═══ TASK INPUT ═══

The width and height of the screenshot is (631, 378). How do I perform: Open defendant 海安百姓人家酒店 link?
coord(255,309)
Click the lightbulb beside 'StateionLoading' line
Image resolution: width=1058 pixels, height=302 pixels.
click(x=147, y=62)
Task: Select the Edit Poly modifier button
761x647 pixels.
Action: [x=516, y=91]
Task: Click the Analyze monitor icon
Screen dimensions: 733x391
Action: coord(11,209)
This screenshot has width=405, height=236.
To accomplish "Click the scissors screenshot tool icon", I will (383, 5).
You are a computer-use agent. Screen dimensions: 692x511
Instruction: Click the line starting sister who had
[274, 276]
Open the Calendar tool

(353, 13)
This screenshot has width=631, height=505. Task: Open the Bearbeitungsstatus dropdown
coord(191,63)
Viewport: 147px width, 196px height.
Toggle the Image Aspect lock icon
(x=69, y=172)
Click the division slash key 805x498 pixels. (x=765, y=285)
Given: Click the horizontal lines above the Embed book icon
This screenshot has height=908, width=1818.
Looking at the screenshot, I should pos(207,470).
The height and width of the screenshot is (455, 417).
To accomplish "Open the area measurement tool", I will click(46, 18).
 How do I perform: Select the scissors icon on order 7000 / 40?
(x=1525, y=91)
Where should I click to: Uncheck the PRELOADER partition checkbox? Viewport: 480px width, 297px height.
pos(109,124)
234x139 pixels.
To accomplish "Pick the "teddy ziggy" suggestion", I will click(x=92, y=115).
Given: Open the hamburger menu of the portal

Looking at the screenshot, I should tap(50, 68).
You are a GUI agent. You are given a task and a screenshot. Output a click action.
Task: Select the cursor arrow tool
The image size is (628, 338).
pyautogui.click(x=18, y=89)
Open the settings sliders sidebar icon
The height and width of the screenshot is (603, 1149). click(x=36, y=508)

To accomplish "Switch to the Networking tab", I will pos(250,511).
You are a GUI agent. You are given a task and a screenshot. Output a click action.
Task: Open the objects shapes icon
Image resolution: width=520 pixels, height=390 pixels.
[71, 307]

═══

▶ EXERCISE
Please rewrite the listing above with every "scissors" changed to "cutter", keeping everything else the same.

▶ SOLVED PROBLEM
The width and height of the screenshot is (631, 378). How do I perform: Open defendant 海安百姓人家酒店 link?
coord(255,309)
Click the lightbulb beside 'StateionLoading' line
Image resolution: width=1058 pixels, height=302 pixels.
click(x=147, y=62)
Task: Select the Edit Poly modifier button
761x647 pixels.
Action: [x=516, y=91]
Task: Click the Analyze monitor icon
Screen dimensions: 733x391
Action: coord(11,209)
This screenshot has width=405, height=236.
To accomplish "Click the cutter screenshot tool icon", I will (383, 5).
You are a computer-use agent. Screen dimensions: 692x511
Instruction: Click the line starting sister who had
[274, 276]
Open the Calendar tool

(353, 13)
This screenshot has width=631, height=505. Task: Open the Bearbeitungsstatus dropdown
coord(191,63)
Viewport: 147px width, 196px height.
Toggle the Image Aspect lock icon
(x=69, y=172)
Click the division slash key 805x498 pixels. (x=765, y=285)
Given: Click the horizontal lines above the Embed book icon
This screenshot has height=908, width=1818.
Looking at the screenshot, I should pos(207,470).
The height and width of the screenshot is (455, 417).
To accomplish "Open the area measurement tool", I will click(46, 18).
 How do I perform: Select the cutter icon on order 7000 / 40?
(x=1525, y=91)
Where should I click to: Uncheck the PRELOADER partition checkbox? Viewport: 480px width, 297px height.
pos(109,124)
234x139 pixels.
To accomplish "Pick the "teddy ziggy" suggestion", I will click(x=92, y=115).
Given: Open the hamburger menu of the portal

Looking at the screenshot, I should tap(50, 68).
You are a GUI agent. You are given a task and a screenshot. Output a click action.
Task: Select the cursor arrow tool
The image size is (628, 338).
pyautogui.click(x=18, y=89)
Open the settings sliders sidebar icon
The height and width of the screenshot is (603, 1149). click(x=36, y=508)

To accomplish "Switch to the Networking tab", I will pos(250,511).
You are a GUI agent. You are given a task and a screenshot. Output a click action.
Task: Open the objects shapes icon
Image resolution: width=520 pixels, height=390 pixels.
[71, 307]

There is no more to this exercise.